- _Task item_
Write each line out exactly, from the one containing "Task: Open Review" through the final line of the data, and keep pictures out of the copy.

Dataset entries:
=== Begin Enclosure ===

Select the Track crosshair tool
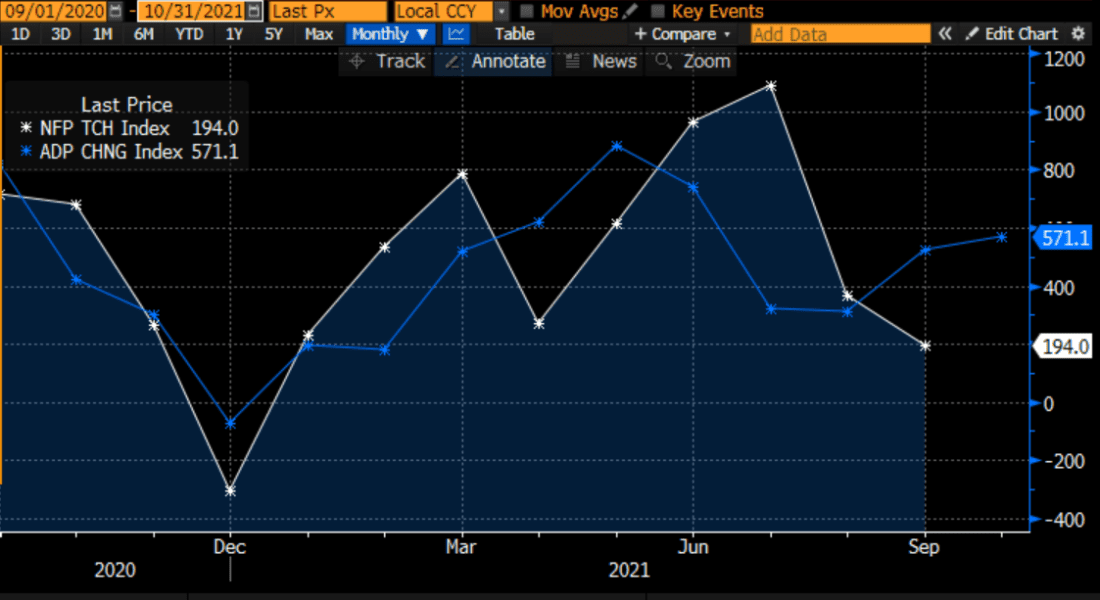The width and height of the screenshot is (1100, 600). [x=389, y=61]
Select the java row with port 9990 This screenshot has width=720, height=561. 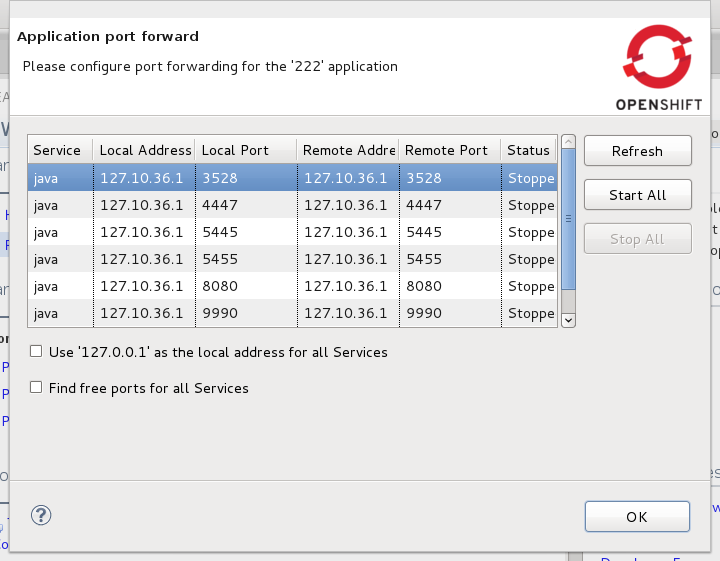point(290,313)
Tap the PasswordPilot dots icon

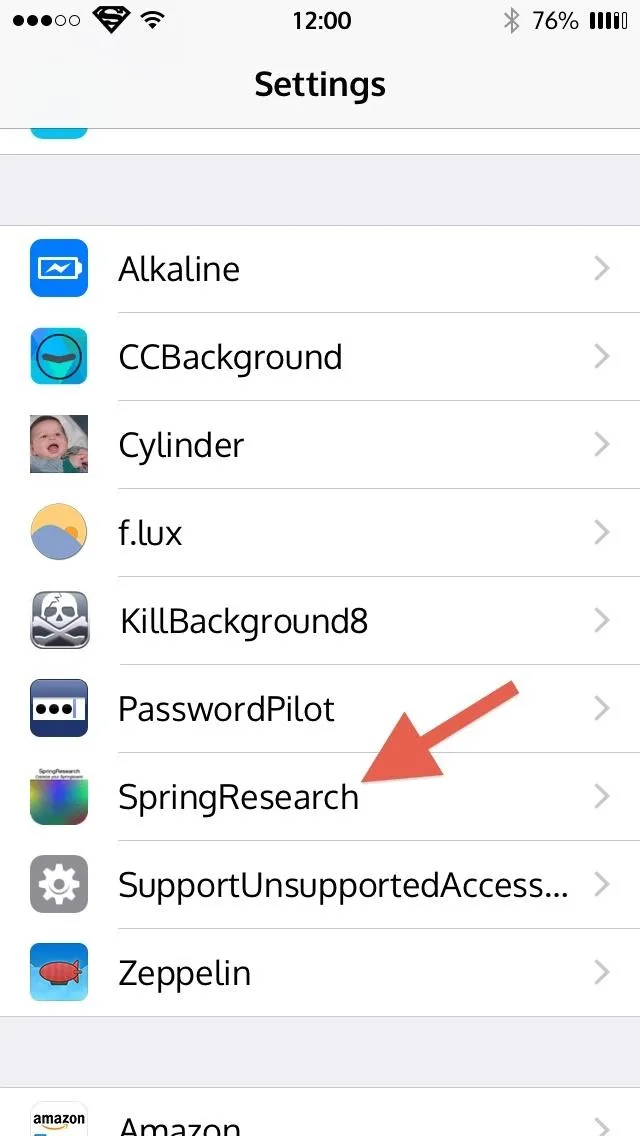pos(59,708)
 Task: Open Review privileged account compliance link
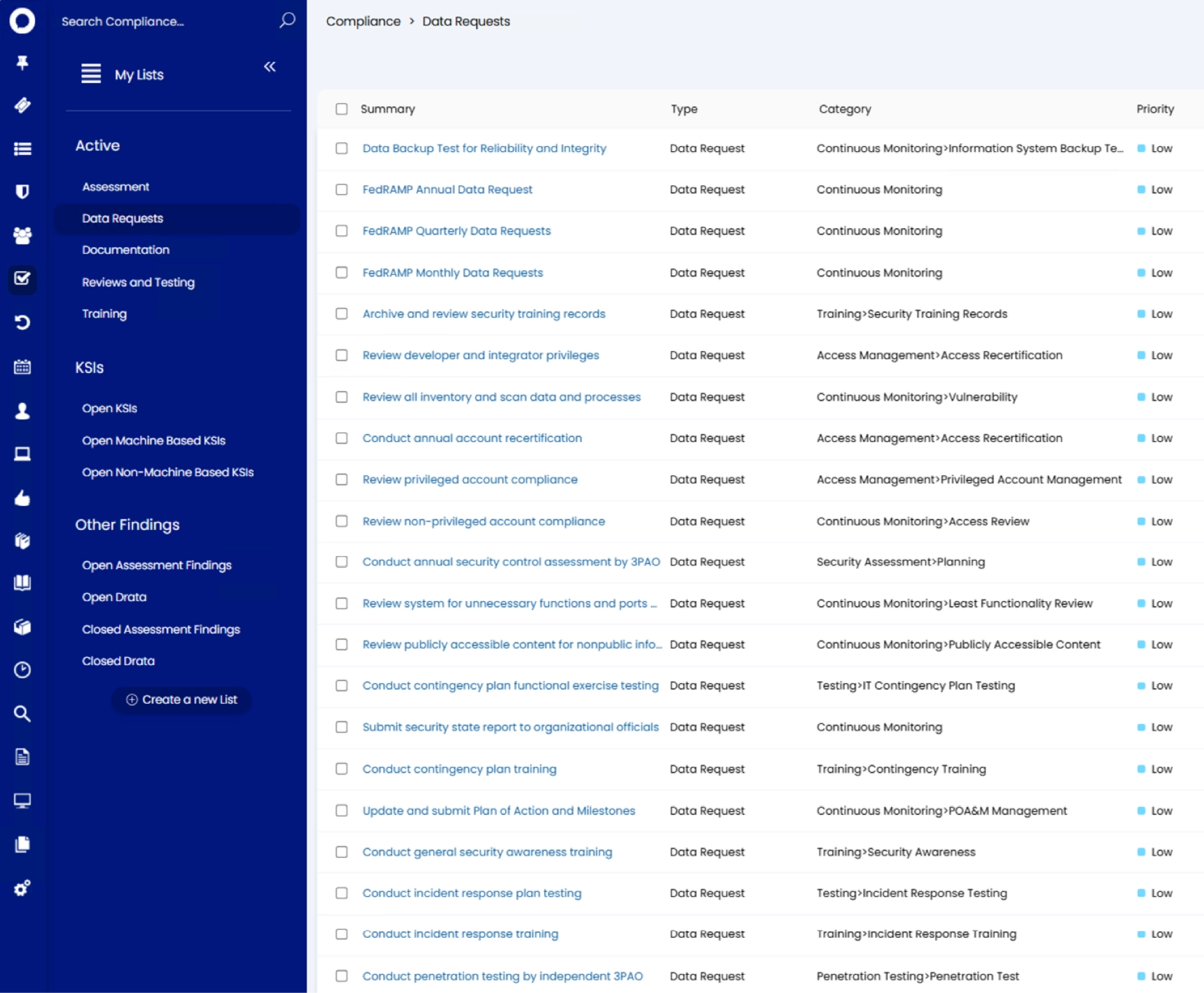pos(469,480)
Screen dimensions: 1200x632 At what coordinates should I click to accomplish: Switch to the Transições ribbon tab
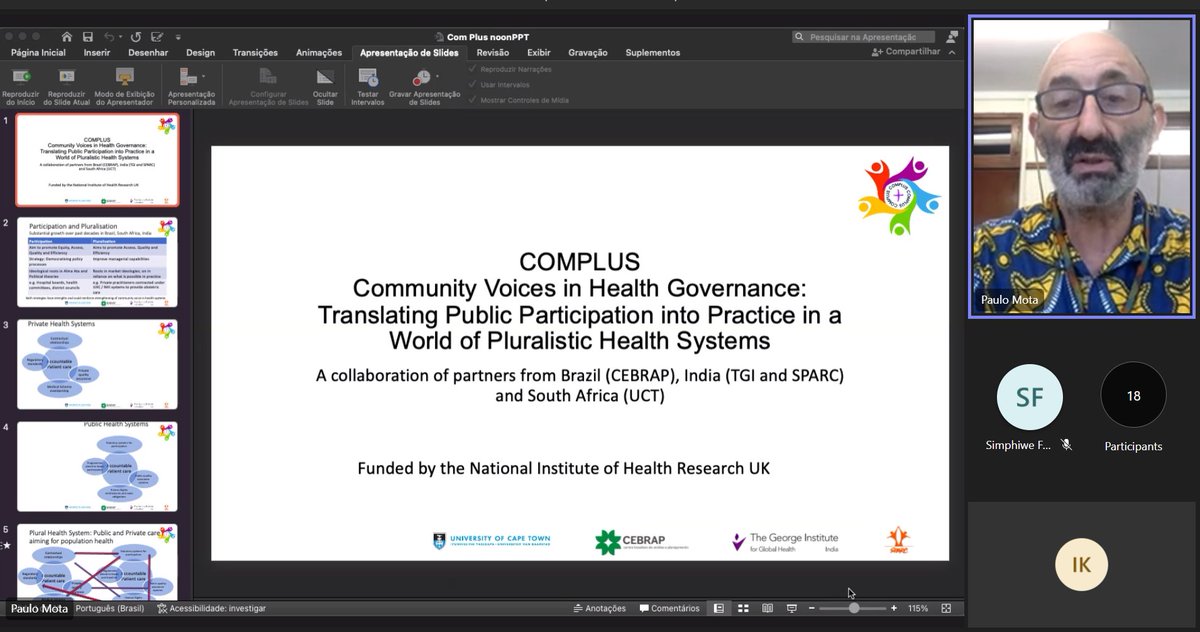click(x=255, y=52)
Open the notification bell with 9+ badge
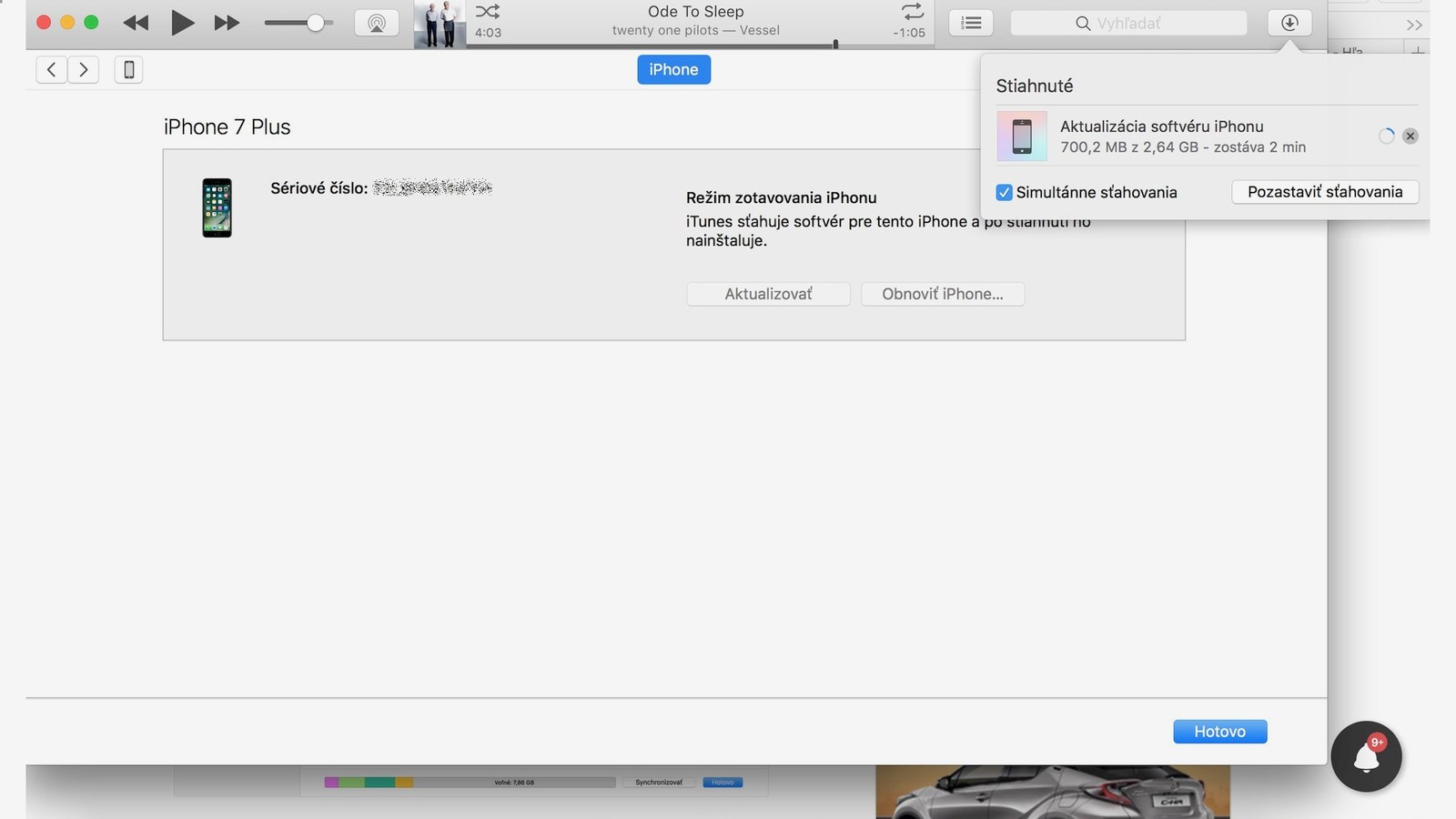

=== End Enclosure ===

- _Solution to this exercise_
 Task: Open Review privileged account compliance link
pos(469,480)
Screen dimensions: 1200x632 At what coordinates should I click to accomplish: Switch to the Transições ribbon tab
click(x=255, y=52)
Open the notification bell with 9+ badge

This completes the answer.